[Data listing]
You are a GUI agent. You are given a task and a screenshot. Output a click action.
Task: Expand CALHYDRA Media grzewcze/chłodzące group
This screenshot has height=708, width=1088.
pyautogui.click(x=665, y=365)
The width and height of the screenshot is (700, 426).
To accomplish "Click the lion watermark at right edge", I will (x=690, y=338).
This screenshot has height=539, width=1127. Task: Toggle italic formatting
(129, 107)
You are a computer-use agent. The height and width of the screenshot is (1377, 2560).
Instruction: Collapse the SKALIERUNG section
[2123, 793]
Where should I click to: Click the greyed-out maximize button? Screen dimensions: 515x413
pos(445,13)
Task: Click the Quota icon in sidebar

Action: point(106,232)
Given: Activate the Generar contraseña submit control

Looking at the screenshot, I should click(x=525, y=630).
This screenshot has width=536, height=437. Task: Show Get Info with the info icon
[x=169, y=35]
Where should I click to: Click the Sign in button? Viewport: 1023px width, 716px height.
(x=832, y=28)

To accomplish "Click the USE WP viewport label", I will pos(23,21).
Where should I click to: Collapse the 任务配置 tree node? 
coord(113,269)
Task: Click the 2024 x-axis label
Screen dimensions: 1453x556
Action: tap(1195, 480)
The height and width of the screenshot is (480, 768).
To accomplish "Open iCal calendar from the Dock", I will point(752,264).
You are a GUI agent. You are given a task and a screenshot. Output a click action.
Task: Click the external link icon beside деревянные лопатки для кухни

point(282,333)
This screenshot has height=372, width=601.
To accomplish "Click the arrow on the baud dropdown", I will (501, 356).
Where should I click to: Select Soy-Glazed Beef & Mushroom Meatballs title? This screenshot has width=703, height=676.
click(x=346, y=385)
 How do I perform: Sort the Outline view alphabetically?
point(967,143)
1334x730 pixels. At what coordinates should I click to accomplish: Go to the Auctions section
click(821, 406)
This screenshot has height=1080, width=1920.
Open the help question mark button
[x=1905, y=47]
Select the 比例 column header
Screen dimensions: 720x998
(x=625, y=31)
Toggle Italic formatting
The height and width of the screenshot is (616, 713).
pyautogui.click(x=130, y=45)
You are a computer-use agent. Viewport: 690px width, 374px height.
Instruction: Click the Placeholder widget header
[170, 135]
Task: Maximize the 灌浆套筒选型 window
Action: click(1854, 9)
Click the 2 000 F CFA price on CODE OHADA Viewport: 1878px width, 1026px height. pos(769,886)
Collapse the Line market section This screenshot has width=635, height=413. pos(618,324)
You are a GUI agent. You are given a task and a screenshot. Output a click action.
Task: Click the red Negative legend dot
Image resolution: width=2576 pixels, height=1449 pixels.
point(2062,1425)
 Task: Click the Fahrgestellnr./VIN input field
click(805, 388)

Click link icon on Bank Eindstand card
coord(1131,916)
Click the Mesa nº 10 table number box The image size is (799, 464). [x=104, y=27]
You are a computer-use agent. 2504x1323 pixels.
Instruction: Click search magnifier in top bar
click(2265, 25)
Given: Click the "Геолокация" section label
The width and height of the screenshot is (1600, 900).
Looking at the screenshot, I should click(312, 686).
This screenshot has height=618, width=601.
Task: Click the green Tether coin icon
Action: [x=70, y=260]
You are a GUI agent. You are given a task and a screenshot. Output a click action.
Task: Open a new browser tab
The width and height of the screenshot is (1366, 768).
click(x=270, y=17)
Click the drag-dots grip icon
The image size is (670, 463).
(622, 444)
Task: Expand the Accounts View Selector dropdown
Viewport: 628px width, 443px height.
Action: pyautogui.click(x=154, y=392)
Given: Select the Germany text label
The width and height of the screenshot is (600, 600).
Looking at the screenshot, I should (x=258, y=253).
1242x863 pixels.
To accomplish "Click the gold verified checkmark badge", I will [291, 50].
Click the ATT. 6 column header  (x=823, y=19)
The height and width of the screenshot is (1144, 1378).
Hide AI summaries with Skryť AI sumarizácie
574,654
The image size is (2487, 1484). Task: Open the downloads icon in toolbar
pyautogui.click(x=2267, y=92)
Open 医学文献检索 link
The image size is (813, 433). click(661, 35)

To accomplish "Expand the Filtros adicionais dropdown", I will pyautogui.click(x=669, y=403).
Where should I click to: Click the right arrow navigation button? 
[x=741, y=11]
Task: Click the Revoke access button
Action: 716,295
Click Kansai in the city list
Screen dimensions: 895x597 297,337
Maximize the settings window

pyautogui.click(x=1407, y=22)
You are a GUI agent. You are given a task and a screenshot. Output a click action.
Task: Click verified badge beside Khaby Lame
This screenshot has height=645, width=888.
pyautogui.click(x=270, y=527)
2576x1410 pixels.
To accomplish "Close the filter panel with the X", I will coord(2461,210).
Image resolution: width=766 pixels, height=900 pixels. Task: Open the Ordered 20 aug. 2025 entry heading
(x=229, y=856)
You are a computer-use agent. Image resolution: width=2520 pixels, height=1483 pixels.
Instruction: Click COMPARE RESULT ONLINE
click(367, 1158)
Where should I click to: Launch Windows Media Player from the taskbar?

**TO BE DONE**
Can you rewrite all the entries above, changing every "Where should I click to" to "Where do I click to" and leaving everything else unchanged?

**RESULT BELOW**
You are a GUI agent. You are given a task and a screenshot. Output a click action.
Task: Expand CALHYDRA Media grzewcze/chłodzące group
This screenshot has height=708, width=1088.
pyautogui.click(x=665, y=365)
The width and height of the screenshot is (700, 426).
To accomplish "Click the lion watermark at right edge", I will (x=690, y=338).
This screenshot has height=539, width=1127. Task: Toggle italic formatting
(129, 107)
You are a computer-use agent. The height and width of the screenshot is (1377, 2560).
Instruction: Collapse the SKALIERUNG section
[2123, 793]
Where do I click to: Click the greyed-out maximize button? Screen dimensions: 515x413
pos(445,13)
Task: Click the Quota icon in sidebar

Action: point(106,232)
Given: Activate the Generar contraseña submit control

Looking at the screenshot, I should click(x=525, y=630).
This screenshot has width=536, height=437. Task: Show Get Info with the info icon
[x=169, y=35]
Where do I click to: Click the Sign in button? Viewport: 1023px width, 716px height.
(x=832, y=28)

To accomplish "Click the USE WP viewport label", I will pos(23,21).
Where do I click to: Collapse the 任务配置 tree node? 
coord(113,269)
Task: Click the 2024 x-axis label
Screen dimensions: 1453x556
Action: tap(1195, 480)
The height and width of the screenshot is (480, 768).
To accomplish "Open iCal calendar from the Dock", I will point(752,264).
You are a GUI agent. You are given a task and a screenshot. Output a click action.
Task: Click the external link icon beside деревянные лопатки для кухни

point(282,333)
This screenshot has height=372, width=601.
To accomplish "Click the arrow on the baud dropdown", I will (501, 356).
Where do I click to: Select Soy-Glazed Beef & Mushroom Meatballs title? This screenshot has width=703, height=676.
click(x=346, y=385)
 How do I perform: Sort the Outline view alphabetically?
point(967,143)
1334x730 pixels. At what coordinates should I click to accomplish: Go to the Auctions section
click(821, 406)
This screenshot has height=1080, width=1920.
Open the help question mark button
[x=1905, y=47]
Select the 比例 column header
Screen dimensions: 720x998
(x=625, y=31)
Toggle Italic formatting
The height and width of the screenshot is (616, 713).
pyautogui.click(x=130, y=45)
You are a computer-use agent. Viewport: 690px width, 374px height.
Instruction: Click the Placeholder widget header
[170, 135]
Task: Maximize the 灌浆套筒选型 window
Action: click(1854, 9)
Click the 2 000 F CFA price on CODE OHADA Viewport: 1878px width, 1026px height. pos(769,886)
Collapse the Line market section This screenshot has width=635, height=413. pos(618,324)
You are a GUI agent. You are given a task and a screenshot. Output a click action.
Task: Click the red Negative legend dot
Image resolution: width=2576 pixels, height=1449 pixels.
point(2062,1425)
 Task: Click the Fahrgestellnr./VIN input field
click(805, 388)

Click link icon on Bank Eindstand card
coord(1131,916)
Click the Mesa nº 10 table number box The image size is (799, 464). [x=104, y=27]
You are a computer-use agent. 2504x1323 pixels.
Instruction: Click search magnifier in top bar
click(2265, 25)
Given: Click the "Геолокация" section label
The width and height of the screenshot is (1600, 900).
Looking at the screenshot, I should click(312, 686).
This screenshot has height=618, width=601.
Task: Click the green Tether coin icon
Action: [x=70, y=260]
You are a GUI agent. You are given a task and a screenshot. Output a click action.
Task: Open a new browser tab
The width and height of the screenshot is (1366, 768).
click(x=270, y=17)
Click the drag-dots grip icon
The image size is (670, 463).
(622, 444)
Task: Expand the Accounts View Selector dropdown
Viewport: 628px width, 443px height.
Action: pyautogui.click(x=154, y=392)
Given: Select the Germany text label
The width and height of the screenshot is (600, 600).
Looking at the screenshot, I should (x=258, y=253).
1242x863 pixels.
To accomplish "Click the gold verified checkmark badge", I will [291, 50].
Click the ATT. 6 column header  (x=823, y=19)
The height and width of the screenshot is (1144, 1378).
Hide AI summaries with Skryť AI sumarizácie
574,654
The image size is (2487, 1484). Task: Open the downloads icon in toolbar
pyautogui.click(x=2267, y=92)
Open 医学文献检索 link
The image size is (813, 433). click(661, 35)

To accomplish "Expand the Filtros adicionais dropdown", I will pyautogui.click(x=669, y=403).
Where do I click to: Click the right arrow navigation button? 
[x=741, y=11]
Task: Click the Revoke access button
Action: 716,295
Click Kansai in the city list
Screen dimensions: 895x597 297,337
Maximize the settings window

pyautogui.click(x=1407, y=22)
You are a GUI agent. You are given a task and a screenshot. Output a click action.
Task: Click verified badge beside Khaby Lame
This screenshot has height=645, width=888.
pyautogui.click(x=270, y=527)
2576x1410 pixels.
To accomplish "Close the filter panel with the X", I will coord(2461,210).
Image resolution: width=766 pixels, height=900 pixels. Task: Open the Ordered 20 aug. 2025 entry heading
(x=229, y=856)
You are a computer-use agent. Image resolution: width=2520 pixels, height=1483 pixels.
Instruction: Click COMPARE RESULT ONLINE
click(367, 1158)
Where do I click to: Launch Windows Media Player from the taskbar?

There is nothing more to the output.